Jealous currycomb, The only goat feed that is pelleted (at least I think it is LOL) that I have found is Goat Maximizer and my local mill has to order it in as they dont usually carry it because most goat owners just feed sweetfeed!!!!


----------



## norcal (Aug 23, 2009)

We are trying to support our locally owned small businesses, but one problem I run into is that they have all the stuff in the warehouses.   Where you can't really look at it. 
I ended up getting alfalfa pellets (haven't tried them yet), they are quite a bit bigger, but we'll see how they like them.  

Should they get other grain on top of the alfalfa pellets (they are wethers)?


----------



## lupinfarm (Aug 23, 2009)

Me too norcal! ... We have a local Farm Supply, but they don't carry feeds that I'd want to feed, rather I get all my electric fence supplies there, and the like.
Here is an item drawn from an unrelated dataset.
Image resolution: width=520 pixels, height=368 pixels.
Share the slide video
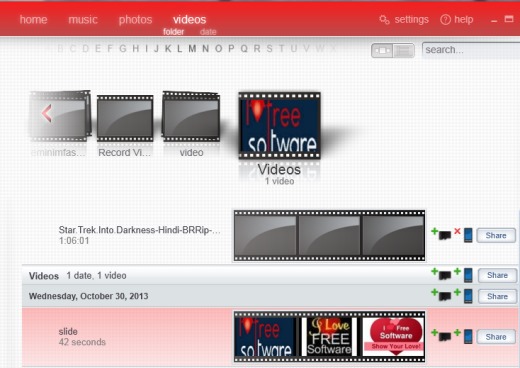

Our local Purina mill doesn't carry most Purina products for some reason, like Purina Goat Chow, or Noble Goat. Very frustrating when you can't see the things or if they don't carry them!


----------



## cmjust0 (Aug 24, 2009)

Whatever grain you end up feeding your wethers, make sure it's formulated either 2:1 or 2.5:1, Calcium to Phosphorus, and that ammonium chloride is one of the ingredients on the tag.

Helps prevent urinary calculi...doesn't always prevent it, but it helps.


----------



## norcal (Aug 24, 2009)

They don't seem to care for the alfalfa pellets.  
They did eat some, but there was a bunch left this morning (there never was w/ the calf-manna).   Oh dear.


----------



## helmstead (Aug 24, 2009)

Give it time, any feed change usually happens slowly, esp with our picky goats.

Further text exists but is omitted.